→ MATERIAL TO PROCESS
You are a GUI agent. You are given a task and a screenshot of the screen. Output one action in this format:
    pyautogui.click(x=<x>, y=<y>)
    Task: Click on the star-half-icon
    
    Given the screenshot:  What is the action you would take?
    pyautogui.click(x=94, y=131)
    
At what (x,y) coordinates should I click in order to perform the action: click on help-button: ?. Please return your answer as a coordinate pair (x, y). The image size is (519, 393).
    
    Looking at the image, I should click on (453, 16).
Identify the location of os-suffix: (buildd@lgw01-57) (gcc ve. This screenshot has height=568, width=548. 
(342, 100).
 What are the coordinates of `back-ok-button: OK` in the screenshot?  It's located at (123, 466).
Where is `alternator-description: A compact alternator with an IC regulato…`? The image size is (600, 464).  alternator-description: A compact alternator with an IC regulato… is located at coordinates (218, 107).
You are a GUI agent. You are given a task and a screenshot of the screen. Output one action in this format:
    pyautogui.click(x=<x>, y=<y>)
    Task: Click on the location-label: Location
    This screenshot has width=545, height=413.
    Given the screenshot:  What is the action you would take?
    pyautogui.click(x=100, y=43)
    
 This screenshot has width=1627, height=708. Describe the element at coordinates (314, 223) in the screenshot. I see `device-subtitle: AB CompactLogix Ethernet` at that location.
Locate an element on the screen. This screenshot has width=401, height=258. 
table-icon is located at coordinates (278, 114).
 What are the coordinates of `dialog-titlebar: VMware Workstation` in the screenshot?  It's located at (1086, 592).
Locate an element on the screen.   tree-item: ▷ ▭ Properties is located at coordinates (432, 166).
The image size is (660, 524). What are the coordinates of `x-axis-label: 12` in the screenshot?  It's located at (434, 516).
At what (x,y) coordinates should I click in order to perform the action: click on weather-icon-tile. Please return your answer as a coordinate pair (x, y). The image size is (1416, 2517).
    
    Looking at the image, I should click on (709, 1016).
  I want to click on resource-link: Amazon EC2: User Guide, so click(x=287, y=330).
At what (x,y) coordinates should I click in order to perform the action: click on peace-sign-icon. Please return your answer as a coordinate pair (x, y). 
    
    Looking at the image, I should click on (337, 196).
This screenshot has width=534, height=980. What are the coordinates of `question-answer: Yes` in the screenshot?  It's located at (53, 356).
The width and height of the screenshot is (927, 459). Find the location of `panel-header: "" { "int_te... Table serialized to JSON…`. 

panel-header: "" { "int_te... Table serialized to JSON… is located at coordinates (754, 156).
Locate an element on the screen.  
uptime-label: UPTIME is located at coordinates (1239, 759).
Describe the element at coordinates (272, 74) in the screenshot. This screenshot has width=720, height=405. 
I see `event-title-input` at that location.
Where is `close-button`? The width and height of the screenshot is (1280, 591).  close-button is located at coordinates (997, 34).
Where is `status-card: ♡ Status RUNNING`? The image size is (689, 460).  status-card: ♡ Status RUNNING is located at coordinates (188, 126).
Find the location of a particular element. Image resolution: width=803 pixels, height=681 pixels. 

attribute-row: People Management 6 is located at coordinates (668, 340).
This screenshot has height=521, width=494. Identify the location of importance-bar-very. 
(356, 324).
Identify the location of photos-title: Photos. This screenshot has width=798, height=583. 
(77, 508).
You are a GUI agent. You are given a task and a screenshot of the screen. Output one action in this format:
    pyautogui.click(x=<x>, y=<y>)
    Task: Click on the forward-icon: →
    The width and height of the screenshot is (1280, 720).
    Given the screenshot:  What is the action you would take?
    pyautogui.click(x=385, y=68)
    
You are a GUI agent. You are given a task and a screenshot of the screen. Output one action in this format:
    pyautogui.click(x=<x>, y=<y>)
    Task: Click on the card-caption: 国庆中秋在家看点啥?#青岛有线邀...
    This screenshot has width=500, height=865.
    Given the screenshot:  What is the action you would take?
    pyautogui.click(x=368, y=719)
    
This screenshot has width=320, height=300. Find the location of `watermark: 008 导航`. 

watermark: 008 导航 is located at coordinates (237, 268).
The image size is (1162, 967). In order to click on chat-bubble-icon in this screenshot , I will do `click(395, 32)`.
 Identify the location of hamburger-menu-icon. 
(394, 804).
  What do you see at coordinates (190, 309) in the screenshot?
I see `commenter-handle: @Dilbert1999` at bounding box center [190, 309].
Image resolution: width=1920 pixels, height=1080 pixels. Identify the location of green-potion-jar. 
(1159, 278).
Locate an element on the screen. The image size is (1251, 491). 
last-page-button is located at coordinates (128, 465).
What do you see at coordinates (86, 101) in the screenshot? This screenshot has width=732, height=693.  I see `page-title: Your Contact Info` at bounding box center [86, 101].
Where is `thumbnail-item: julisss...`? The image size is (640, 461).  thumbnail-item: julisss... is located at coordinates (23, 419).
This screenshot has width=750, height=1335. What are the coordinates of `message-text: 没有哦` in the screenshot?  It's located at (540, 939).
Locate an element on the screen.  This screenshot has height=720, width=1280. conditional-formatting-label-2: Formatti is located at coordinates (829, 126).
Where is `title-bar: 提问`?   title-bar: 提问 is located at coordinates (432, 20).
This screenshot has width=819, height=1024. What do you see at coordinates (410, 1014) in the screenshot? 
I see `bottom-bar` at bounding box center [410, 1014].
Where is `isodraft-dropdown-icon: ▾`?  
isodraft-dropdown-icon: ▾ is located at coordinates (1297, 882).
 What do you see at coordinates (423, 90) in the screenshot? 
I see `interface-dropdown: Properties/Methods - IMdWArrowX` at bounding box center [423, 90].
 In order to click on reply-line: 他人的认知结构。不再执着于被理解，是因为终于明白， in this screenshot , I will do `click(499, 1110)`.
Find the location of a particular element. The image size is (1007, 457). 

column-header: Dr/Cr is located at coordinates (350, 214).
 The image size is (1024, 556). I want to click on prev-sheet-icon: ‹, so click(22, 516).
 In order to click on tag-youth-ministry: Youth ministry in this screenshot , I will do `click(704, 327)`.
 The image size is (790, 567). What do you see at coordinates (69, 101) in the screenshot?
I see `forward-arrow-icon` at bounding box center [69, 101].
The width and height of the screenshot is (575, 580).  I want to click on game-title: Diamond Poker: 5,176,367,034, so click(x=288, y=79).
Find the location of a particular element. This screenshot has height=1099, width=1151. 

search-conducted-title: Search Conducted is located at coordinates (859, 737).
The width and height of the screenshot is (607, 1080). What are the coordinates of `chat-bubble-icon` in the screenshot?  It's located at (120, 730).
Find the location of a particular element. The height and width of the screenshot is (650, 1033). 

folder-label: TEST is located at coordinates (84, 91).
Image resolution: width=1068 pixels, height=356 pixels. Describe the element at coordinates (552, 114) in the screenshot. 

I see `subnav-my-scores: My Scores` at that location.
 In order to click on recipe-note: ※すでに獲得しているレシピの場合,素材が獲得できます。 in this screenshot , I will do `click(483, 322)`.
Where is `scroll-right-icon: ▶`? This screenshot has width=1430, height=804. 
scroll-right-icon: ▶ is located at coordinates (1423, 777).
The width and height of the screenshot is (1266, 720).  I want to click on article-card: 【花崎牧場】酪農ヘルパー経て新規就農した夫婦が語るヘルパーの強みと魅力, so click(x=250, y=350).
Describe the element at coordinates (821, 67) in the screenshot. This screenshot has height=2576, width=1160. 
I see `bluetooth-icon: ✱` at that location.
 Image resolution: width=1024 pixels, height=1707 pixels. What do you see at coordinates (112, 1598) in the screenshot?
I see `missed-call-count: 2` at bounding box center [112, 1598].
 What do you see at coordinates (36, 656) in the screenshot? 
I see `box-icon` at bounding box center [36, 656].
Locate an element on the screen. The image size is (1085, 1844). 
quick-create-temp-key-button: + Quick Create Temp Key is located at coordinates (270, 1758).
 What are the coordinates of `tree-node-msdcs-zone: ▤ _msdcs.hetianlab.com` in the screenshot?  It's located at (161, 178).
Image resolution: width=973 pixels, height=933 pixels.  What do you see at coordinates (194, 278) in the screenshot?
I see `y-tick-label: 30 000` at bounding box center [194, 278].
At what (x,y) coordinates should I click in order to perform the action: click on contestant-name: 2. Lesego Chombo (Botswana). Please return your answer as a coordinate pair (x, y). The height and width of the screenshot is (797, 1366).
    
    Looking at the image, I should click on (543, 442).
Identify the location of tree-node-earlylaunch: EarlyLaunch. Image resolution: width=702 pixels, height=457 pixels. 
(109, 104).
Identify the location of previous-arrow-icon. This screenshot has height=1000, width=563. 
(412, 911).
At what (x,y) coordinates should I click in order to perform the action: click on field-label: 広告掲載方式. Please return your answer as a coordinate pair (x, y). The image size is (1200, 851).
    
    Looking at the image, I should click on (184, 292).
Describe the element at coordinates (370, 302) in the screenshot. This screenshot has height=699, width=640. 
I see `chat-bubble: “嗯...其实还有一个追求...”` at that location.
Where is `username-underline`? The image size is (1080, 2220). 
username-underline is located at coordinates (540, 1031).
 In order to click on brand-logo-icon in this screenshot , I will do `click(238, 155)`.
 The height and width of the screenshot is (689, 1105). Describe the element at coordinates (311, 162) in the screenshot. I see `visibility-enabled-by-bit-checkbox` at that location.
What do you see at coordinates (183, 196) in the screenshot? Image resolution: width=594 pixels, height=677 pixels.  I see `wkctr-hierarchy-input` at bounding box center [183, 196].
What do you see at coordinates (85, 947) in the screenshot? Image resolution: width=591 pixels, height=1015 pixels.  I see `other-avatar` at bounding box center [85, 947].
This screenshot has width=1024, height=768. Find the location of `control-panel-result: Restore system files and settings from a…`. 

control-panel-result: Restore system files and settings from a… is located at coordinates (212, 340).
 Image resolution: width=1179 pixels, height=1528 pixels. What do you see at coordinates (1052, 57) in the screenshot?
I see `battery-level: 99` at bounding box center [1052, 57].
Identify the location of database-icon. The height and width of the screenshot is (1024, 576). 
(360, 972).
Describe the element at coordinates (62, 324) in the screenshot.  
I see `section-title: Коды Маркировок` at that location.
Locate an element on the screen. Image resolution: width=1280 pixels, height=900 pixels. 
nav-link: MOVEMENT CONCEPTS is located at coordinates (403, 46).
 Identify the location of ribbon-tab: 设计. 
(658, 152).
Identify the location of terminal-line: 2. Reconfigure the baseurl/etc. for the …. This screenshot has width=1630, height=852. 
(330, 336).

→ TASK DESCRIPTION
Rewrite the records from the line that contains "This screenshot has width=534, height=980." through the line that contains "pyautogui.click(x=385, y=68)", replacing "Identify" with "Determine" and keeping everything else the same. Give only those lines.

→ ANSWER TO THIS EXERCISE
This screenshot has width=534, height=980. What are the coordinates of `question-answer: Yes` in the screenshot?  It's located at (53, 356).
The width and height of the screenshot is (927, 459). Find the location of `panel-header: "" { "int_te... Table serialized to JSON…`. 

panel-header: "" { "int_te... Table serialized to JSON… is located at coordinates (754, 156).
Locate an element on the screen.  
uptime-label: UPTIME is located at coordinates (1239, 759).
Describe the element at coordinates (272, 74) in the screenshot. This screenshot has width=720, height=405. 
I see `event-title-input` at that location.
Where is `close-button`? The width and height of the screenshot is (1280, 591).  close-button is located at coordinates (997, 34).
Where is `status-card: ♡ Status RUNNING`? The image size is (689, 460).  status-card: ♡ Status RUNNING is located at coordinates (188, 126).
Find the location of a particular element. Image resolution: width=803 pixels, height=681 pixels. 

attribute-row: People Management 6 is located at coordinates (668, 340).
This screenshot has height=521, width=494. Determine the location of importance-bar-very. 
(356, 324).
Determine the location of photos-title: Photos. This screenshot has width=798, height=583. 
(77, 508).
You are a GUI agent. You are given a task and a screenshot of the screen. Output one action in this format:
    pyautogui.click(x=<x>, y=<y>)
    Task: Click on the forward-icon: →
    The width and height of the screenshot is (1280, 720).
    Given the screenshot:  What is the action you would take?
    pyautogui.click(x=385, y=68)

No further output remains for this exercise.